#### TEXT BLOCK:
★ ★ ★ ★ ★ ★ ★

Published on the 19th September, 2022 by:

  1. Gayatri Kathayat Associate Professor of Global Environmental Change, Xi’an Jiaotong University
  2. Ashish Sinha Professor of Earth and Climate Sciences, California State University, Dominguez Hills

In a remote cave in northeast India, rainwater has slowly dripped from the ceiling in the same spots for over 1,000 years. With each drop, minerals in the water accumulate on the floor below, slowly growing into calcium carbonate towers known as stalagmites.

These stalagmites are more than geological wonders – like tree rings, their layers record the region’s rainfall history. They also carry a warning about the potential for catastrophic multiyear droughts in the future. 

By analyzing the geochemistry of these stalagmites in a new study published Sept. 19, 2022, in the Proceedings of the National Academy of Sciences, we were able to create the most precise chronology yet of the summer Indian monsoon over the past millennium. It documents how the Indian subcontinent frequently experienced long, severe droughts unlike any observed in the last 150 years of reliable monsoon rainfall measurements. 

The drought periods we detected are in striking synchrony with historical accounts of droughts, faminesmass mortality events and geopolitical changes in the region.

They show how the decline of the Mughal Empire and India’s textile industries in the 1780s and 1790s coincided with the most severe 30-year period of drought over the millennium. The depth and duration of the drought would have caused widespread crop failures and the level of famine discussed in written documentsat the time. 

Another long drought encompasses the 1630-1632 Deccan famine, one of the most devastating droughts in India’s history. Millions of people died as crops failed. Around the same time, the elaborate Mughal capital of Fatehpur Sikri was abandoned and the Guge Kingdom collapsed in western Tibet.

Buland Darwaza (Door of Victory) at Fatehpur Sikri, India.

Our findings have important implications today for water planning in a warming world, particularly for India, which, with its vast monsoon-reliant agriculture industry, is on pace to soon be the most populous country on the planet.

Why the monsoon’s history matters

Scientists began systematically measuring India’s monsoon rainfall with instruments around the 1870s. Since then, India has experienced about 27 regionally widespread droughts. Among them, only one – 1985 to 1987 – was a three-year consecutive drought or worse.

★ ★ ★ ★ ★ ★ ★

#### ENTRIES SHOWN:
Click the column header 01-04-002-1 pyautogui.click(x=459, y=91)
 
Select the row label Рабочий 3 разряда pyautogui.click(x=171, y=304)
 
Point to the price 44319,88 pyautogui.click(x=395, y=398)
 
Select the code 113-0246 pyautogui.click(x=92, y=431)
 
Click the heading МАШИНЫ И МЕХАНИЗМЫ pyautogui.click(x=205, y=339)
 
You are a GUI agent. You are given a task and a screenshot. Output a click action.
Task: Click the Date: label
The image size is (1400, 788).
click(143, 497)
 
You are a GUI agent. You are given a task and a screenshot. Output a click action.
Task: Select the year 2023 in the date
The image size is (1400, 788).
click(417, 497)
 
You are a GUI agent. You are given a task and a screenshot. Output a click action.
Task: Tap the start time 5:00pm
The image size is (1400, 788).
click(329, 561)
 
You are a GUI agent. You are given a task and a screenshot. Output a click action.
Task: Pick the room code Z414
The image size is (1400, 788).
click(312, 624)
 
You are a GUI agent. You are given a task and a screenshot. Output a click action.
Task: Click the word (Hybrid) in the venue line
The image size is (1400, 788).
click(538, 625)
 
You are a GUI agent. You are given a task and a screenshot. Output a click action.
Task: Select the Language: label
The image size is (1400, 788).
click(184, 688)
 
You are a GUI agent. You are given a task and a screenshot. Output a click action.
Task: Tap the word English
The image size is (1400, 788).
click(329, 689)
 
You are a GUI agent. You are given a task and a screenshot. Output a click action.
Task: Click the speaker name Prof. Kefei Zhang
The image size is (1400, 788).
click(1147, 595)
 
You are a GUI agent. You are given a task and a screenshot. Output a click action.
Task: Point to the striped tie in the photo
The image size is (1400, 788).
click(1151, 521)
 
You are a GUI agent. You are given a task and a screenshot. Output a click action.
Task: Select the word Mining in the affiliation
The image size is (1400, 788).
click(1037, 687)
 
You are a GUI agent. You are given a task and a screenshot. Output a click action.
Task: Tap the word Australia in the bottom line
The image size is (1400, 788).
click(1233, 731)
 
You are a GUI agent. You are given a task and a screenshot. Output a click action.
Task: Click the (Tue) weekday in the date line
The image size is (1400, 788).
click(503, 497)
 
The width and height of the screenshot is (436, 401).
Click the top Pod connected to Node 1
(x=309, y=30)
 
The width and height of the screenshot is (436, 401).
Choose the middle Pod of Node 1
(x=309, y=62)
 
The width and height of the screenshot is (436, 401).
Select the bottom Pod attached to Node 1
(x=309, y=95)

★ ★ ★ ★ ★ ★ ★

#### PROBLEMS TO SOLVE:
1) In the monsoon article, which drought since instrument measurements began was the only one lasting three consecutive years or more?
2) Please pick up the monsoon article after its final sentence and carry it on.
The listing comes from a separate source.

#### TASK ANSWERS:
1) The drought from 1985 to 1987.

2)
The apparent stability of the Indian monsoon in that data might lead one to surmise that neither protracted droughts lasting multiple years nor frequent droughts are intrinsic aspects of its variability. This seemingly reassuring view currently informs the region’s present-day water resource infrastructure.

However, the stalagmite evidence of prolonged, severe droughts over the past 1,000 years paints a different picture.

It indicates that the short instrumental period does not capture the full range of Indian monsoon variability. It also raises questions about the region’s current water resources, sustainability and mitigation policies that discount the possibility of protracted droughts in the future.

Timeline of major societal and geopolitical changes in India and the oxygen isotope record from Mawmluh cave. Gayatri Kathayat

How do stalagmites capture a region’s monsoon history?

To reconstruct past variations in rainfall, we analyzed stalagmites from Mawmluh cave, near the town of Cherrapunji in the state of Meghalaya – one of the wettest locations in the world.

Stalagmites are conelike structures that grow slowly from the ground up, typically at a rate of about one millimeter every 10 years. Trapped within their growth layers are minute amounts of uranium and other elements that were acquired as rainwater infiltrated the rocks and soil above the cave. Over time, uranium trapped in stalagmites decays into thorium at a predictable pace, so we can figure out the age of each stalagmite growth layer by measuring the ratio of uranium to thorium.

The oxygen in rainwater molecules comes in two primary types of isotopes – heavy and light. As stalagmites grow, they lock into their structure the oxygen isotope ratios of the percolating rainwater that seeps into the cave. Subtle variations in this ratio can arise from a range of climatic conditions at the time the rainwater originally fell.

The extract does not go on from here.